Tujuan dari takhrij, yaitu:
·         Untuk mengetahui sumber dari suatu hadis, dan
·         Mengetahui kualitas dari suatu hadis, apakah dapat diterima (shahih atau hasan) atau ditolak (dha’if).
Manfaat takhrij banyak sekali’ diantaranya adalah:
Ø  Memperkenalkan sumber-sumber hadis, kitab-kitab asal dari suatu hadis beserta ulama yang meriwayatkannya.
Ø  Menambah perbedaharaan sanad hadis melalui kitab-kitab yang di tunjukannya.
Ø  Memperjelas keadaan sanad, sehingga dapat diketahui apakah munaqthi atau lainnya.
Ø  Memperjelas hukum hadis dengan banyaknya riwayatnya, seperti hadis dha’if  melalui suatu riwayat, maka dengan takhrij kemungkinan akan didapati riwayatt lain yang dapat mengangkat status hadis tersebut kepada derajat yang lebih tinggi.
Ø  Mengetahui pendapat-pendapat para ulama sekitar hukum hadits.
Ø  Memperjelas perawi hadits yang samar karena dengan adanya takhrij, dapat diketahui nama perawi yang sebenarnya secara lengkap.
Ø  Memperjelas perawi hadis yang tidak diketahui namanya melalui perbandingan di antara sanad-sanad
Ø  Dapat menfikan pemakaina “an” dalam periwayatan hadis oleh seorang perawi mudallis.
Ø  Dapat menghilangkan kemungkinan, terjadinya pencampuran riwayat.
Ø  Dapat membatasi nama perawi yang sebenarnya.

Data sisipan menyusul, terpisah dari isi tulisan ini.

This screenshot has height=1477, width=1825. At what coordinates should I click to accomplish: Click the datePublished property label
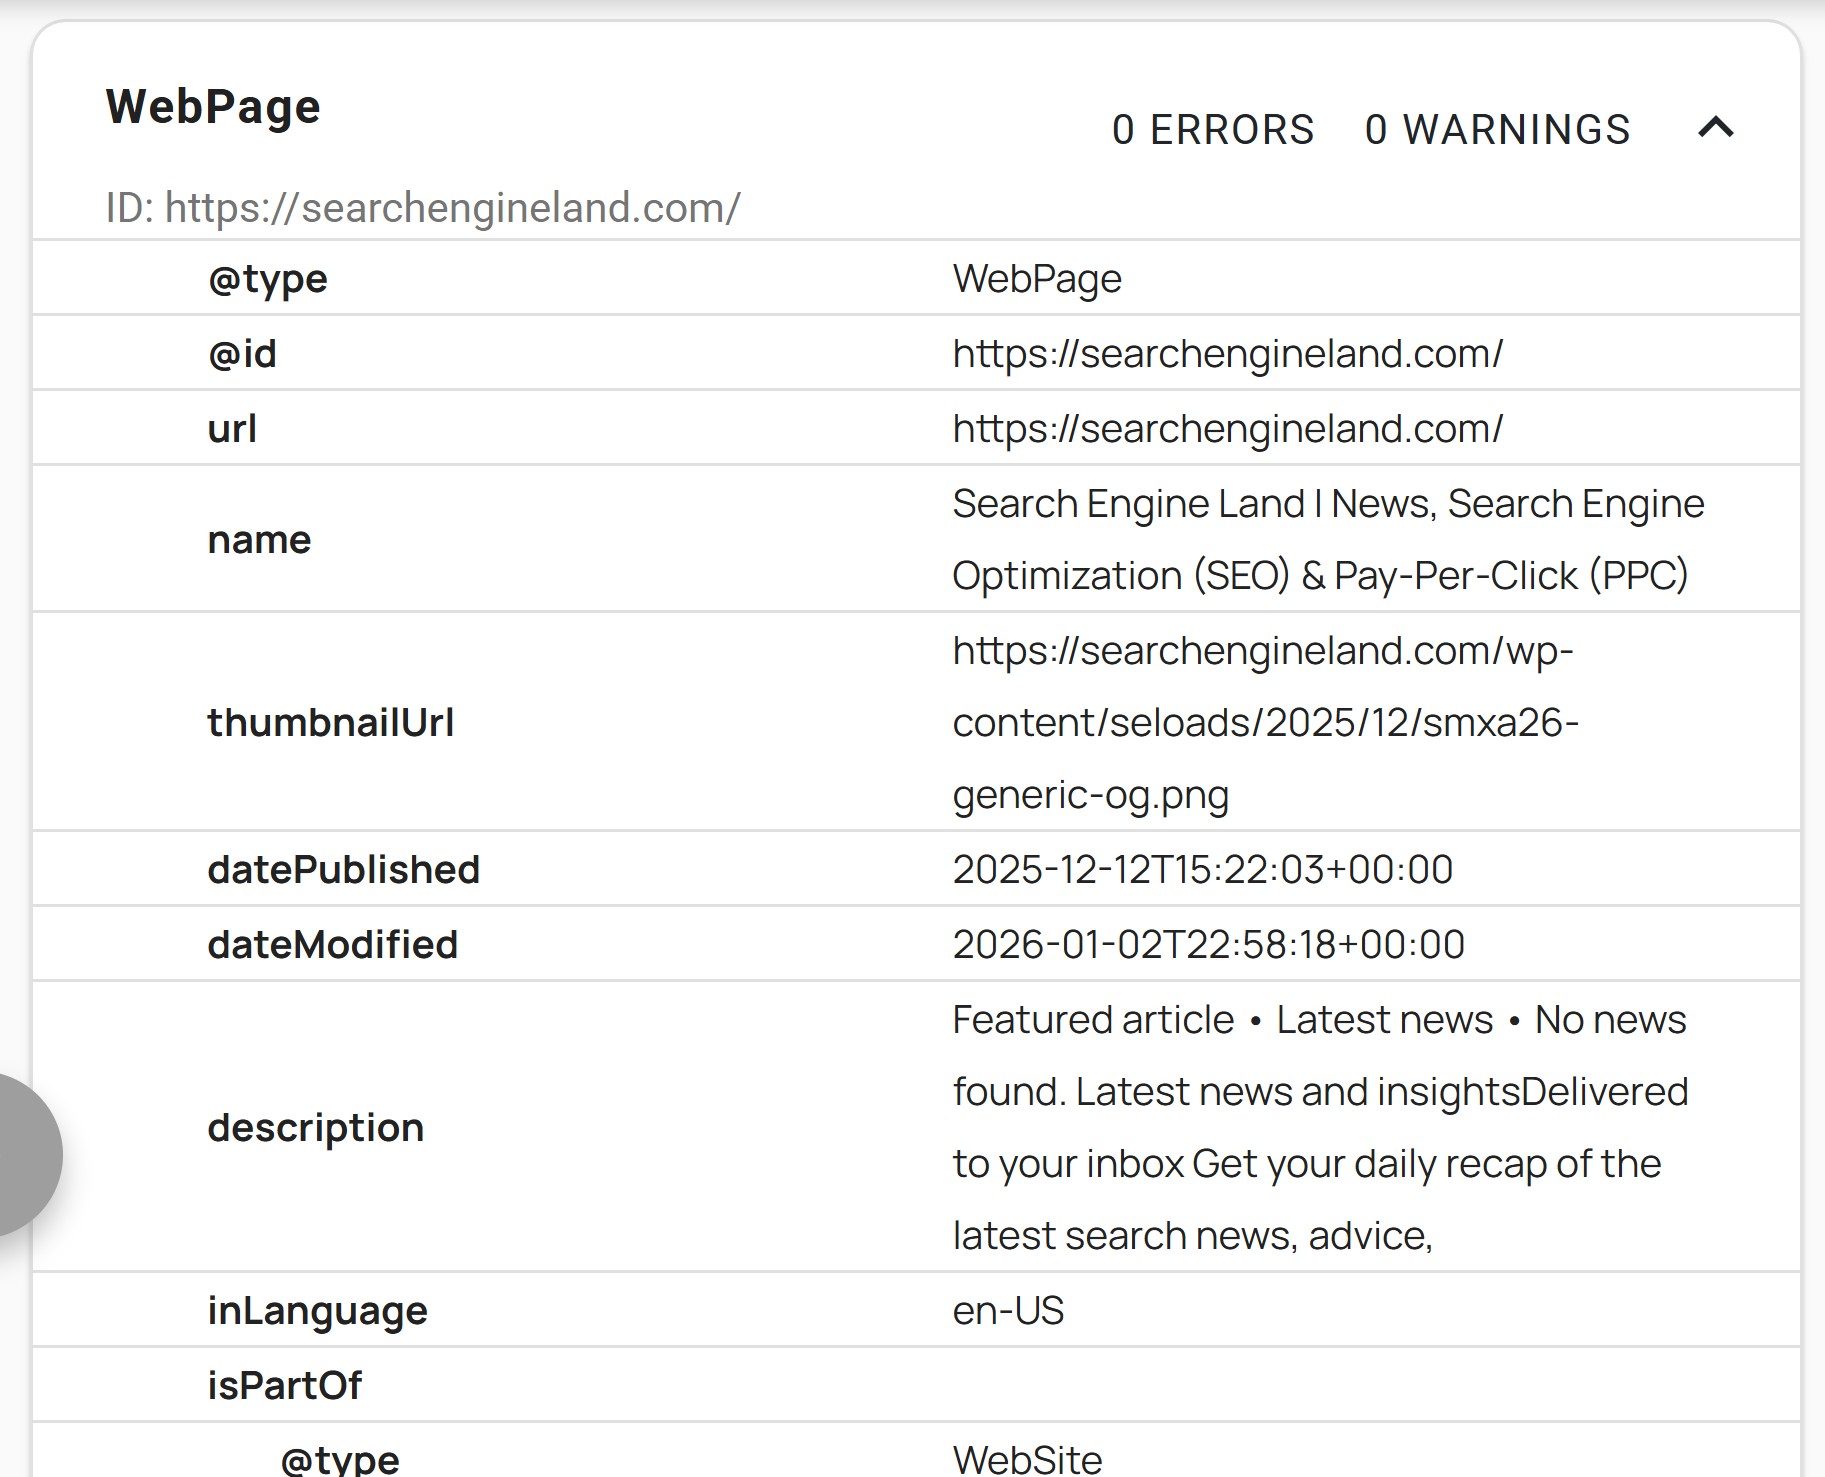pyautogui.click(x=343, y=870)
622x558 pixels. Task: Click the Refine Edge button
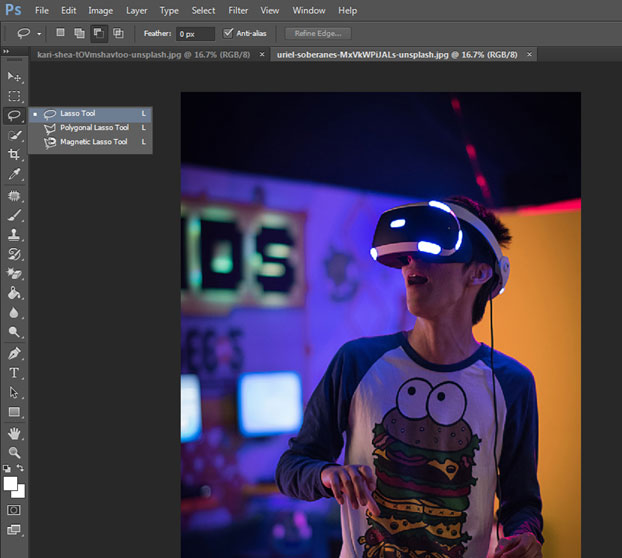click(x=320, y=33)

Hal ini karena mungkin saja ada perawi-perawi yang mempunyai kesamaan gelar. Dengan adanya sanad yang lain, maka nama perawi itu akan menjadi jelas.
Di antara kitab-kitab yang dapat dijadikan pedoman dalam men-takhrij adalah:
Ushul al-Tahkrij wa Dirasat al-Asanid oleh Muhammad al-Thahan, Hushul al-Tafrij bi Ushul al-Takhrij oleh Ahmad ibn Muhammad al-Shiddiq al-Gharami, Thuruq takhrij Hadits Rasulullah SAW,Al-Mu’jamal-Mufahrasli Alfazh al-Hadits al-Nabawi oleh A.J Wensick,Miftah kunuz al-Sunnah, juga oleh A.J Wesinck.
Metode yang dapat dijadikan sebagai pedoman takhrij, yaitu sebagai berikut.
ü  Takhrij melalui lafaz pertama matan hadis
ü  Takhrij melalui kata-kata dalam matan hadis
ü  Takhrij melalui perawi hadis pertama
ü  Takhrij melalui tema hadis
ü  Takhrij melaui klasifikasi (status) hadis

Contoh kitab-kitab takhrij adalah sebagai berikut :
a.       Kitab takhrij yang disusun oleh Az-Zaila’y yang menerangkan derajat-derajat hadis yang terdapat dalam kitab Al-Hidayah.
b.      Takhrij Al-Hadits Al-Minhaj, yang disusun oleh Ibnu Mulaqqin, yang menerangkan derajat-derajat hadits dalam kitab Minhajuth Tholibin.
c.       Al-Mughni ‘an Haml al-Asfar, yang disusun oleh Al-Hafidz Al-Iraqy, yang menerangkan derajat hadis dalam kitab ihya’ Uumuddin.

V.      PENUTUP
            Demikian makalah ini kami buat, semoga dapat memberikan manfaat kepada pembaca pada umumnya, dan dapat memberikan memberikan pengertian suatu pemahaman kepada pemakalah secara khususnya.
Sekian dari kami apabila ada kesalahan atau kekuarangan dalam penulisan makalah ini, kritik dan saran yang membangun sangat kami harapkan. Kami ucapkan terimakasih atas perhatian pembaca.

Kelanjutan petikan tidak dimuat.